-------- Provided material --------

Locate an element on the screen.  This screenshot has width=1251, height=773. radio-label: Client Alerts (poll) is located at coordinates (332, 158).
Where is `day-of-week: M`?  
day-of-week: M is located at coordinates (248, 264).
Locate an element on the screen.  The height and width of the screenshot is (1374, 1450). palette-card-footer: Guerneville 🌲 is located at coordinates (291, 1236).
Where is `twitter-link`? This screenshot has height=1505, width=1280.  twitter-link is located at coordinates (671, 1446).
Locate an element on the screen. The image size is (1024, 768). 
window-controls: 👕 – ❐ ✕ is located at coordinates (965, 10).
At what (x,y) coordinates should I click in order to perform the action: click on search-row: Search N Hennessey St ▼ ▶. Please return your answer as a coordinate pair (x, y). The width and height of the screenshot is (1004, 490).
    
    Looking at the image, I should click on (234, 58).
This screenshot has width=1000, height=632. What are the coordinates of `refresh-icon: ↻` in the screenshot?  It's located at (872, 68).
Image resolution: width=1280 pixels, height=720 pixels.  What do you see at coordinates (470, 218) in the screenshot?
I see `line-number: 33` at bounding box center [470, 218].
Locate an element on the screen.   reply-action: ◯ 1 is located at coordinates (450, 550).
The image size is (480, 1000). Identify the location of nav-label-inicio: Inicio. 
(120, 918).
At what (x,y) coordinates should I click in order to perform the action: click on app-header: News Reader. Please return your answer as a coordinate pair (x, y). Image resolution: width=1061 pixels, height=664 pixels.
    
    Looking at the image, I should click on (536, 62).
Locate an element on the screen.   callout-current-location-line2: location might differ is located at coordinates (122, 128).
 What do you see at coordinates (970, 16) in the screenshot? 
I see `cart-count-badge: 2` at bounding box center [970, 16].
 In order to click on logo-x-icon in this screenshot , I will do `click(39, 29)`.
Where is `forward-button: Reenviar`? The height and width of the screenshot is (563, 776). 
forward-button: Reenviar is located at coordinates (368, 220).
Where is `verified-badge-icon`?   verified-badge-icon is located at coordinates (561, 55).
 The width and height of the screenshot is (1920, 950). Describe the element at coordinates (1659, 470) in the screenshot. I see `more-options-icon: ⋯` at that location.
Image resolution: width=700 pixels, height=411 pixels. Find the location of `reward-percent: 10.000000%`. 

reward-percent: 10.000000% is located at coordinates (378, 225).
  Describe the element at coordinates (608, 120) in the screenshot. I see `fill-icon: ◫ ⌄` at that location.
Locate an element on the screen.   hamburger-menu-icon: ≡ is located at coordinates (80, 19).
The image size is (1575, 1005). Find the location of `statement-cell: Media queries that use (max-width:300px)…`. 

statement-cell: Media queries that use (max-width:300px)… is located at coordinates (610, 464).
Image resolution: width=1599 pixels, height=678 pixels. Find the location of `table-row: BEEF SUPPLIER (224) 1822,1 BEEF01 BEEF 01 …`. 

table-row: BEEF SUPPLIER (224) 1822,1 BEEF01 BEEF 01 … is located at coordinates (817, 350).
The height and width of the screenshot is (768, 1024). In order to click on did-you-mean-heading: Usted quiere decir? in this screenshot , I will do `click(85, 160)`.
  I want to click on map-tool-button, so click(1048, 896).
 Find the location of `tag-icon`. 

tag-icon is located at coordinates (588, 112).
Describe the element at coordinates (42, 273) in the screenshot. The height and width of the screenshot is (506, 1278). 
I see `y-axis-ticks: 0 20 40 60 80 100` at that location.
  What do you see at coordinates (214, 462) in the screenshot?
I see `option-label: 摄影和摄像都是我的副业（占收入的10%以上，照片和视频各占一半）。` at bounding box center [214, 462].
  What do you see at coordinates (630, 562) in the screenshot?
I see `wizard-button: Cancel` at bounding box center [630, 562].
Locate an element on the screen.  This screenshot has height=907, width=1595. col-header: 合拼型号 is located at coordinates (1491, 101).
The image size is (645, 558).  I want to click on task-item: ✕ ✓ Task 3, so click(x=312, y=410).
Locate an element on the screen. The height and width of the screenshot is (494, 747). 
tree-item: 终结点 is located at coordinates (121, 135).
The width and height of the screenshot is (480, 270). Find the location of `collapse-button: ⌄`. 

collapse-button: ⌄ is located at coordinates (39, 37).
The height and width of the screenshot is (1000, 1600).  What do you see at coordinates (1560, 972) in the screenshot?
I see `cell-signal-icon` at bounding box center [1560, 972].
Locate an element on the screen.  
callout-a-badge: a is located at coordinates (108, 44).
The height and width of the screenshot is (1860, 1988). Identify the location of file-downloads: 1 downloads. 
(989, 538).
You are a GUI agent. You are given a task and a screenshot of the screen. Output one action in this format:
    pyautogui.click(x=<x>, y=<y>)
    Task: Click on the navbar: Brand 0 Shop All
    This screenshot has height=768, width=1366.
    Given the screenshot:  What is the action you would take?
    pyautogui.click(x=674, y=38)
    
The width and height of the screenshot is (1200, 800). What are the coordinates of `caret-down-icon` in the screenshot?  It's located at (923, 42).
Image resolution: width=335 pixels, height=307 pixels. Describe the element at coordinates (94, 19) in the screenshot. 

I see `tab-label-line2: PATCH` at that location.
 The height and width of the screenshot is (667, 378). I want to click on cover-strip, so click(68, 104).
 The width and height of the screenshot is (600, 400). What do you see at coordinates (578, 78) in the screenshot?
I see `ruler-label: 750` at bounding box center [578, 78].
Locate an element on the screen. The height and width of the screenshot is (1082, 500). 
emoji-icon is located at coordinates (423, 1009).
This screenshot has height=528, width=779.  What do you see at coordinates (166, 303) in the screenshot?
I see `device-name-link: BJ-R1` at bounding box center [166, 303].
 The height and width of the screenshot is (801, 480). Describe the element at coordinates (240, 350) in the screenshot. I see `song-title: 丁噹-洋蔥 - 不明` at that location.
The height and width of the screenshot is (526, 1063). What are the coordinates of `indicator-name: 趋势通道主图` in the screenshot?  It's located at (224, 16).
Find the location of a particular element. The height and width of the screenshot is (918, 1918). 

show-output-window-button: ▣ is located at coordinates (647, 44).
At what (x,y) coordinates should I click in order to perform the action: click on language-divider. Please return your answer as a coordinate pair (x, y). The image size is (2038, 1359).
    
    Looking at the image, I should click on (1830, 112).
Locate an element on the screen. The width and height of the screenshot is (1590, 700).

--------

Write out every line of the data from the very beginning down to and including the line that contains "coordinates (291, 1236).", with no changes to any of them.

» The answer
Locate an element on the screen.  This screenshot has width=1251, height=773. radio-label: Client Alerts (poll) is located at coordinates (332, 158).
Where is `day-of-week: M`?  
day-of-week: M is located at coordinates (248, 264).
Locate an element on the screen.  The height and width of the screenshot is (1374, 1450). palette-card-footer: Guerneville 🌲 is located at coordinates (291, 1236).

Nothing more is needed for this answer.